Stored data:
______
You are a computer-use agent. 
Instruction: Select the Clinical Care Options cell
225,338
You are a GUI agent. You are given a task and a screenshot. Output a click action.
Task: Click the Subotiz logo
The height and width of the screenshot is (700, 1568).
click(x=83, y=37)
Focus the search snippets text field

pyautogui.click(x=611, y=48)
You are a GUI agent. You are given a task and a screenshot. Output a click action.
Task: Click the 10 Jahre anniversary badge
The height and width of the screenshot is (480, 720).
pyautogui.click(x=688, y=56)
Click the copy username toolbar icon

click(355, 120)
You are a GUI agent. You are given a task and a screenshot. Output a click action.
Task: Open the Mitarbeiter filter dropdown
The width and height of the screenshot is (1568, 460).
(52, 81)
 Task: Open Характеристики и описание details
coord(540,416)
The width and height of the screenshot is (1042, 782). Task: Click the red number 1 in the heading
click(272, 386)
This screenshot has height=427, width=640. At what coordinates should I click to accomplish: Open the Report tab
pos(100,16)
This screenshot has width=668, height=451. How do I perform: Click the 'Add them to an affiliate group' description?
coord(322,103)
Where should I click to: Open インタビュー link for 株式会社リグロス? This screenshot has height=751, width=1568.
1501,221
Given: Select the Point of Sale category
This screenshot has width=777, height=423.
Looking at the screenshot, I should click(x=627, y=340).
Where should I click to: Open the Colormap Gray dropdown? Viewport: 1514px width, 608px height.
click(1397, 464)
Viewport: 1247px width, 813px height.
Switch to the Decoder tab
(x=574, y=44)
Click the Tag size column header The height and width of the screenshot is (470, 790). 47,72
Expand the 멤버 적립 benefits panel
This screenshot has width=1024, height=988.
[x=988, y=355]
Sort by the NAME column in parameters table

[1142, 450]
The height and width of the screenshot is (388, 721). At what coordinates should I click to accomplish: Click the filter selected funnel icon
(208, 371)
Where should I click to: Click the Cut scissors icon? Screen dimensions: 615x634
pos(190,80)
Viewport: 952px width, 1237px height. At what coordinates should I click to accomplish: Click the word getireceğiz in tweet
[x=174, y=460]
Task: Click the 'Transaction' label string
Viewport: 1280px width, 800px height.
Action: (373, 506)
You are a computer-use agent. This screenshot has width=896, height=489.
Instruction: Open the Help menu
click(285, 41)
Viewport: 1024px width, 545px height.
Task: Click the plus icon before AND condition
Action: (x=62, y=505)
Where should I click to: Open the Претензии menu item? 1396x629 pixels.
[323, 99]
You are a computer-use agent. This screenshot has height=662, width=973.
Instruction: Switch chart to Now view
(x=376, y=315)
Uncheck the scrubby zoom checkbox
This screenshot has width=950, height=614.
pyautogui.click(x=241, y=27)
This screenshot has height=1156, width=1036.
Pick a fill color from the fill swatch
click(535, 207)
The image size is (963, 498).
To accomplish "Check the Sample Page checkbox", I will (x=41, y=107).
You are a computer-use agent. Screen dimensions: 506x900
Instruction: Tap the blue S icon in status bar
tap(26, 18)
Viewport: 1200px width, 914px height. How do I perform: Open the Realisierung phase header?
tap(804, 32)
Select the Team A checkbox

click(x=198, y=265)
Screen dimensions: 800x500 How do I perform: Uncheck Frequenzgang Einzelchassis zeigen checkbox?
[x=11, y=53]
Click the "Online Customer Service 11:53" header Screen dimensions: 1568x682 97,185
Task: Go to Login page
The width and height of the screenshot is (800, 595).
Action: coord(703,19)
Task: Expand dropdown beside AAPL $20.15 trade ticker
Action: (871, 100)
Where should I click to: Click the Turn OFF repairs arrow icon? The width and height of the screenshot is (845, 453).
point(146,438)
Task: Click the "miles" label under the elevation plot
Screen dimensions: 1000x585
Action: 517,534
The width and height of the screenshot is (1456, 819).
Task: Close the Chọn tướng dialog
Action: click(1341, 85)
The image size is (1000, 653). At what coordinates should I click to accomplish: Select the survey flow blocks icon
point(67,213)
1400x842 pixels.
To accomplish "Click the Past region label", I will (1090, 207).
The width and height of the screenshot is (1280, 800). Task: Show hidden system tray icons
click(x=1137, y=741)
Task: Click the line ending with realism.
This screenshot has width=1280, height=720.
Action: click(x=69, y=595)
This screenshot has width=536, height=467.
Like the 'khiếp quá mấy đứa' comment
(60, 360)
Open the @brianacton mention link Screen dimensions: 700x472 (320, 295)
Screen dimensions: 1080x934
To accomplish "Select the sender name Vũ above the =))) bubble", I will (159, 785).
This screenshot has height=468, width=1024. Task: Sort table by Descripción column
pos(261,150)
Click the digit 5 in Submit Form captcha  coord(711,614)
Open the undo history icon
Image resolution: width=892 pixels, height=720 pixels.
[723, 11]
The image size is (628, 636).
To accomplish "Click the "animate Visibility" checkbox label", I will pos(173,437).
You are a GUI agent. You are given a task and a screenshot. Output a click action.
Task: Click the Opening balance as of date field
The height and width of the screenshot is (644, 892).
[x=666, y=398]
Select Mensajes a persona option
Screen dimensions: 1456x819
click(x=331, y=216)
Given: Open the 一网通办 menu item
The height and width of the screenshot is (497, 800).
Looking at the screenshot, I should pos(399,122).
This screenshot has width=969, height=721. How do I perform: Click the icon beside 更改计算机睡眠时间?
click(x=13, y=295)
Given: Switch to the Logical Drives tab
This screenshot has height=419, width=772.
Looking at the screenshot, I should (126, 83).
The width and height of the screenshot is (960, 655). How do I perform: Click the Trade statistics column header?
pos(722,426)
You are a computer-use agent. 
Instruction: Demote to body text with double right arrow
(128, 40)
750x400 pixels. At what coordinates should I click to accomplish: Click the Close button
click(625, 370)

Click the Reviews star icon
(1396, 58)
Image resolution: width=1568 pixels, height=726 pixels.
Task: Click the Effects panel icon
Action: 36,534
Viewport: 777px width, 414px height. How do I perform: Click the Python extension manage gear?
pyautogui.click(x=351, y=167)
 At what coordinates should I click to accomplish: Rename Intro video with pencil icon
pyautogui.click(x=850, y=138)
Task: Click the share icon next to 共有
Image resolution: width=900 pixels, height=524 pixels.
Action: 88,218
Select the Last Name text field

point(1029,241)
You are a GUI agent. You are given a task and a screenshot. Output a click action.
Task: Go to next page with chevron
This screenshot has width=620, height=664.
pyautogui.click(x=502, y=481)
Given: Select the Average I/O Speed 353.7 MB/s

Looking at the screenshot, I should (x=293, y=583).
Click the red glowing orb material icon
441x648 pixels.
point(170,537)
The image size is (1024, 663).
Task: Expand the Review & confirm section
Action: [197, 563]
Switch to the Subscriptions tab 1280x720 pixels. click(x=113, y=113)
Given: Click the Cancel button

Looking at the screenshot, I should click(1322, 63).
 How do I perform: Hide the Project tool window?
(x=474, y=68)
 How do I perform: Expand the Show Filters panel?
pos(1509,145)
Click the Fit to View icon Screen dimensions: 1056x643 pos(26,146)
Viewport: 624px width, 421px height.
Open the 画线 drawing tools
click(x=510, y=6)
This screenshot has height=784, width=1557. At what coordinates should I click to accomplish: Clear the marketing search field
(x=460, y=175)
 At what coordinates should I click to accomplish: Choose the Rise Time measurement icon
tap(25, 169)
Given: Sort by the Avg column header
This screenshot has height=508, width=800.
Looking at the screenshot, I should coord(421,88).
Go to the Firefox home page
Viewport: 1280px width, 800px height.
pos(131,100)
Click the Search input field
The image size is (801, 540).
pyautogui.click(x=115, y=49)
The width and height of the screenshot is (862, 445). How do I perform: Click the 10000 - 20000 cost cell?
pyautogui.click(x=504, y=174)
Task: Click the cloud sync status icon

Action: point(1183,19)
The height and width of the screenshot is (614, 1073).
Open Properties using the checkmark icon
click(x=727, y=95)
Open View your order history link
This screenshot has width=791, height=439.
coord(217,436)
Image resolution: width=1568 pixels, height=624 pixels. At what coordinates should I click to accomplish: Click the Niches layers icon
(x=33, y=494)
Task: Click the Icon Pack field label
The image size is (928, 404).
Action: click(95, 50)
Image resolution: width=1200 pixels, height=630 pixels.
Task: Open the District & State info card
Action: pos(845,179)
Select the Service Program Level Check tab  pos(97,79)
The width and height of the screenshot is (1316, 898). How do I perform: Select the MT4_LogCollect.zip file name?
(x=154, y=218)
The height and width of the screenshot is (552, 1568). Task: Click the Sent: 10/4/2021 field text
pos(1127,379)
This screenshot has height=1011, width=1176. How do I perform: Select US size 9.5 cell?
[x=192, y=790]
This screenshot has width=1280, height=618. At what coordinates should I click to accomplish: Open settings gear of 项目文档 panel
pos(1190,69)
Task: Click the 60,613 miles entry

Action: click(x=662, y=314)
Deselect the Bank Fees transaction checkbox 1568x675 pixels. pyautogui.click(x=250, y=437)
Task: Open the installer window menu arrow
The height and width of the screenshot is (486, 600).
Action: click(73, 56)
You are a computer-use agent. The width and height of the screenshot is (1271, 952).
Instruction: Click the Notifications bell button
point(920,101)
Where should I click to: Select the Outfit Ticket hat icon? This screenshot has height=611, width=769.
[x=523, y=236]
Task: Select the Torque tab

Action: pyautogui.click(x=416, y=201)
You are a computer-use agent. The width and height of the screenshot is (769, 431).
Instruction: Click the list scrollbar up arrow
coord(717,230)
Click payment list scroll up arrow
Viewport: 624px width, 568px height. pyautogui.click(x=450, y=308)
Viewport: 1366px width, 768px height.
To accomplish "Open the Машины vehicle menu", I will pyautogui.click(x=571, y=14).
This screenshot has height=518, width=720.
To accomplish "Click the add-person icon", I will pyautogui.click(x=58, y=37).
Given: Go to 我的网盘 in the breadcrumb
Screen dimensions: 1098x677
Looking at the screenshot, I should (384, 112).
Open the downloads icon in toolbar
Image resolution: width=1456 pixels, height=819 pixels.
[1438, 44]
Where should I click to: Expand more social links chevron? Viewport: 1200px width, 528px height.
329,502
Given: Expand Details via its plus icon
______
THE TASK: The lines needed are those in the data above that hold the string "will"; copy each of them.

PROBLEM SOLUTION:
To accomplish "Check the Sample Page checkbox", I will (x=41, y=107).
To accomplish "Click the Past region label", I will (1090, 207).
To accomplish "Select the sender name Vũ above the =))) bubble", I will (159, 785).
To accomplish "Click the "animate Visibility" checkbox label", I will pos(173,437).
To accomplish "Open the Машины vehicle menu", I will pyautogui.click(x=571, y=14).
To accomplish "Click the add-person icon", I will pyautogui.click(x=58, y=37).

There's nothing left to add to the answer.